AWARENESS CAN KNOW MANY THINGS FLUIDLY AND QUICKLY WITHOUT FOCUSING
Yogi: Other teachers teach to focus when we meditate, but you don’t.
Sayadaw: The main thing to look out for in the practice is the awareness – awareness itself requires no focusing. It is the power to know an object at whatever level you’re aware of it.
The aim is to grow the power of the awareness naturally so that it can know many things fluidly and quickly.
When the mind focuses on one thing, it shuts out other experiences – it cannot know them because it ignores them.
When the mind knows many objects without focusing, it feels like the mind is more scattered.
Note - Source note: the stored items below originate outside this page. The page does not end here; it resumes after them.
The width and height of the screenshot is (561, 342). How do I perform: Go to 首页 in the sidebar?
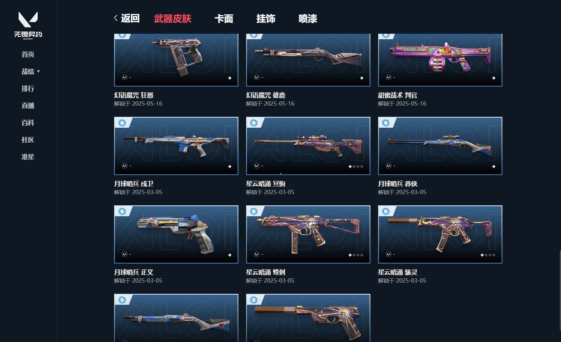click(x=28, y=54)
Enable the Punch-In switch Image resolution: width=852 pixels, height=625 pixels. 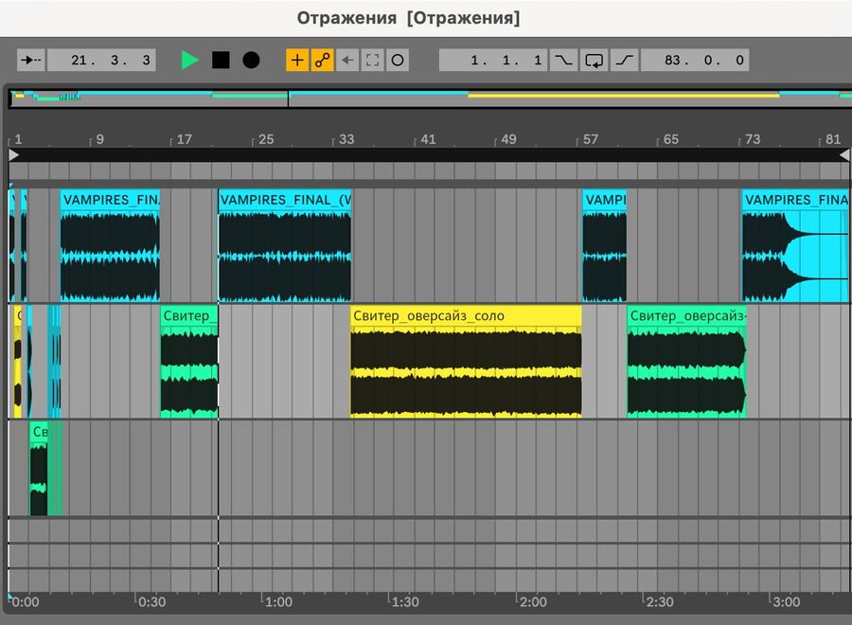pos(563,61)
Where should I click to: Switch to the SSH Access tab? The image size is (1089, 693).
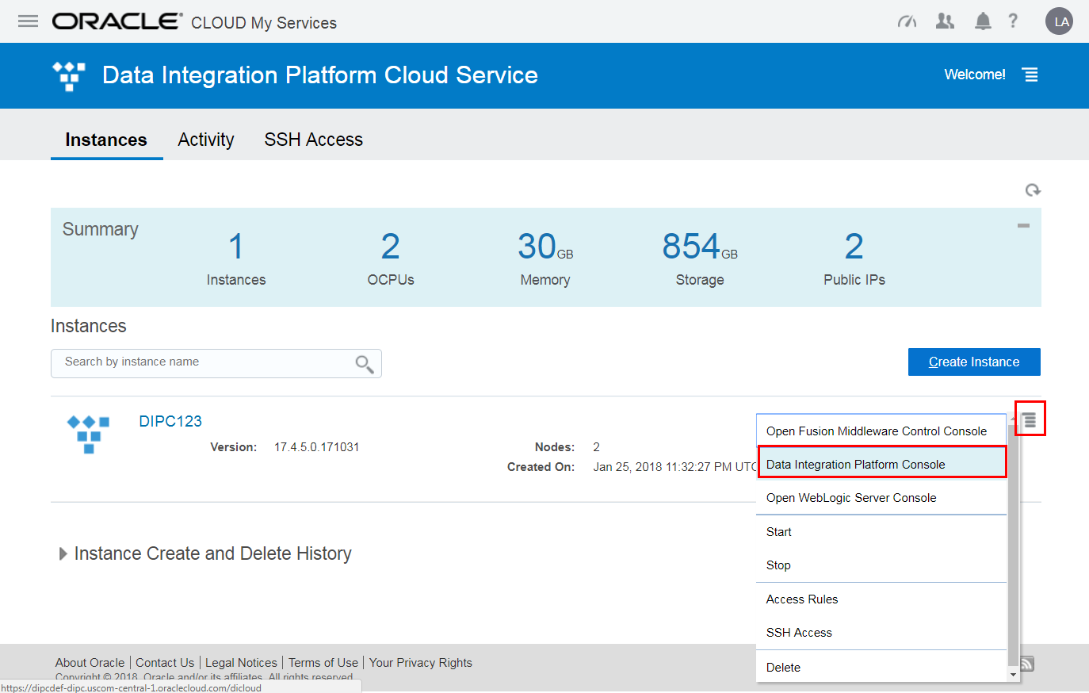(313, 140)
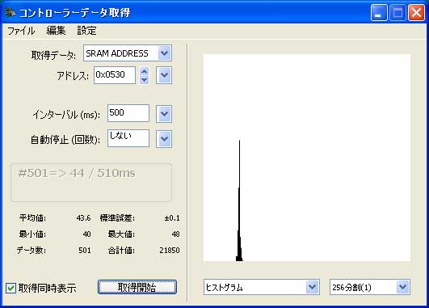Screen dimensions: 429x308
Task: Click the address spinner up arrow
Action: [144, 71]
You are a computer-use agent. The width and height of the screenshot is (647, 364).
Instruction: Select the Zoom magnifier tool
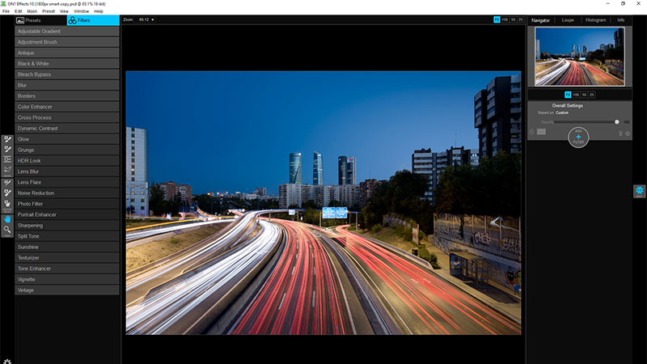6,230
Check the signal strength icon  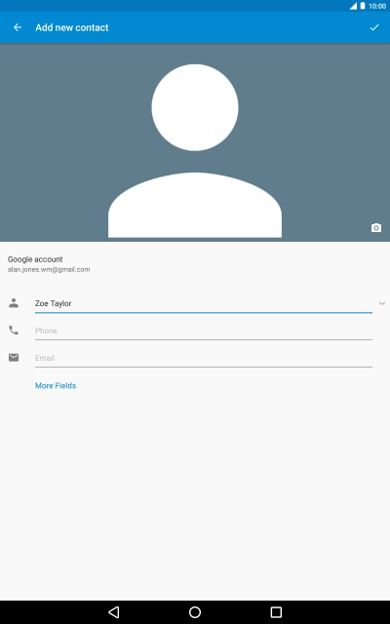tap(353, 6)
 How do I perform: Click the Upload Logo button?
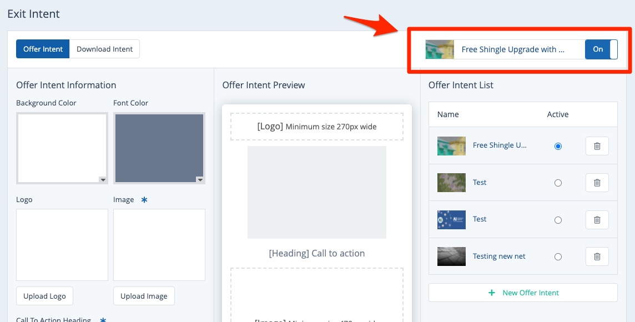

This doesn’t mean that you’re not aware – in fact, it shows that you’re aware of many things.
In our past practice, we’ve been taught that if we know too many things, it means that the mind is distracted. So, we reject the idea that it’s okay for the mind to know many things; we think that to meditate, we should only focus on one or two things.
We become attached to an object when we repeatedly focus on it. It’s like without that object we cannot meditate; and it can create tension when we can’t have it.
Yogi: I can’t help but be attached to the breath when I meditate.
Sayadaw: Don’t resist the mind’s natural tendency to stay with the breath. Stay with the breath but allow yourself to acknowledge other objects that arise while you’re on your breath.